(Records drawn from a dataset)
╔══
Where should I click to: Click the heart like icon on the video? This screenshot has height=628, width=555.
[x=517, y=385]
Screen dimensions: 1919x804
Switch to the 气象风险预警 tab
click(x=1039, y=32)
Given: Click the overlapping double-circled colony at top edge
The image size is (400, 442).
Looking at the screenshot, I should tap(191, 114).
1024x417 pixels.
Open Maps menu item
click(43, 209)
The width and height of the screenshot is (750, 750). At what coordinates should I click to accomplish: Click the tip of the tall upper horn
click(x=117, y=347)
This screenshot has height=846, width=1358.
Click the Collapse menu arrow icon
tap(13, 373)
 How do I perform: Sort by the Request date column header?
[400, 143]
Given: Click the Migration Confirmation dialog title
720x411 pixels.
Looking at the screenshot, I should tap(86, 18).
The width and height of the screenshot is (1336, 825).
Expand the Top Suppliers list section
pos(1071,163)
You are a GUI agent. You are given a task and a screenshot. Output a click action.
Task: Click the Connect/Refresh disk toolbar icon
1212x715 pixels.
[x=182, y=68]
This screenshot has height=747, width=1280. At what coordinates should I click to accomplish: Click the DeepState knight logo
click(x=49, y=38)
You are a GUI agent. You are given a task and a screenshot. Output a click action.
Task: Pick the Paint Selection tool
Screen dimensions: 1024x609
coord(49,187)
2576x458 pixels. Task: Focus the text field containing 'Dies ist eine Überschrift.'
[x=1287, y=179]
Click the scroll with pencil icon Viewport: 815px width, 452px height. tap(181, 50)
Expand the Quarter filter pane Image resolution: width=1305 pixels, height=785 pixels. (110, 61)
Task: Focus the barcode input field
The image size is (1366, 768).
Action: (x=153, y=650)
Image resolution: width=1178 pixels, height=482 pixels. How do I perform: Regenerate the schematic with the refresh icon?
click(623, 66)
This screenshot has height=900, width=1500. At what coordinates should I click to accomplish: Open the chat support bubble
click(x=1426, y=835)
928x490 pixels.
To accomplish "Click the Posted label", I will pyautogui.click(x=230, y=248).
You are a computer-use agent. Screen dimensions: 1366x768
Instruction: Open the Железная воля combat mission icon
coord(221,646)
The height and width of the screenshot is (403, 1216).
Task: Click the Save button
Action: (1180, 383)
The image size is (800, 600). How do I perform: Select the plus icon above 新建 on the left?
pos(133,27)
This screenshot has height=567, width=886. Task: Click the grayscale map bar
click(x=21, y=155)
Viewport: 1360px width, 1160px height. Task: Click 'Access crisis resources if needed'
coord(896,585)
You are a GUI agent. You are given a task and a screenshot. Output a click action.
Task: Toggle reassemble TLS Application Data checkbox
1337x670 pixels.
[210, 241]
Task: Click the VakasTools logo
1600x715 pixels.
╚══
Problem to work on »
Would you please print every record exactly as written?

Solved problem »
Where should I click to: Click the heart like icon on the video? This screenshot has height=628, width=555.
[x=517, y=385]
Screen dimensions: 1919x804
Switch to the 气象风险预警 tab
click(x=1039, y=32)
Given: Click the overlapping double-circled colony at top edge
The image size is (400, 442).
Looking at the screenshot, I should tap(191, 114).
1024x417 pixels.
Open Maps menu item
click(43, 209)
The width and height of the screenshot is (750, 750). At what coordinates should I click to accomplish: Click the tip of the tall upper horn
click(x=117, y=347)
This screenshot has height=846, width=1358.
Click the Collapse menu arrow icon
tap(13, 373)
 How do I perform: Sort by the Request date column header?
[400, 143]
Given: Click the Migration Confirmation dialog title
720x411 pixels.
Looking at the screenshot, I should tap(86, 18).
The width and height of the screenshot is (1336, 825).
Expand the Top Suppliers list section
pos(1071,163)
You are a GUI agent. You are given a task and a screenshot. Output a click action.
Task: Click the Connect/Refresh disk toolbar icon
1212x715 pixels.
[x=182, y=68]
This screenshot has height=747, width=1280. At what coordinates should I click to accomplish: Click the DeepState knight logo
click(x=49, y=38)
You are a GUI agent. You are given a task and a screenshot. Output a click action.
Task: Pick the Paint Selection tool
Screen dimensions: 1024x609
coord(49,187)
2576x458 pixels. Task: Focus the text field containing 'Dies ist eine Überschrift.'
[x=1287, y=179]
Click the scroll with pencil icon Viewport: 815px width, 452px height. tap(181, 50)
Expand the Quarter filter pane Image resolution: width=1305 pixels, height=785 pixels. (110, 61)
Task: Focus the barcode input field
The image size is (1366, 768).
Action: (x=153, y=650)
Image resolution: width=1178 pixels, height=482 pixels. How do I perform: Regenerate the schematic with the refresh icon?
click(623, 66)
This screenshot has height=900, width=1500. At what coordinates should I click to accomplish: Open the chat support bubble
click(x=1426, y=835)
928x490 pixels.
To accomplish "Click the Posted label", I will pyautogui.click(x=230, y=248).
You are a computer-use agent. Screen dimensions: 1366x768
Instruction: Open the Железная воля combat mission icon
coord(221,646)
The height and width of the screenshot is (403, 1216).
Task: Click the Save button
Action: (1180, 383)
The image size is (800, 600). How do I perform: Select the plus icon above 新建 on the left?
pos(133,27)
This screenshot has height=567, width=886. Task: Click the grayscale map bar
click(x=21, y=155)
Viewport: 1360px width, 1160px height. Task: Click 'Access crisis resources if needed'
coord(896,585)
You are a GUI agent. You are given a task and a screenshot. Output a click action.
Task: Toggle reassemble TLS Application Data checkbox
1337x670 pixels.
[210, 241]
Task: Click the VakasTools logo
1600x715 pixels.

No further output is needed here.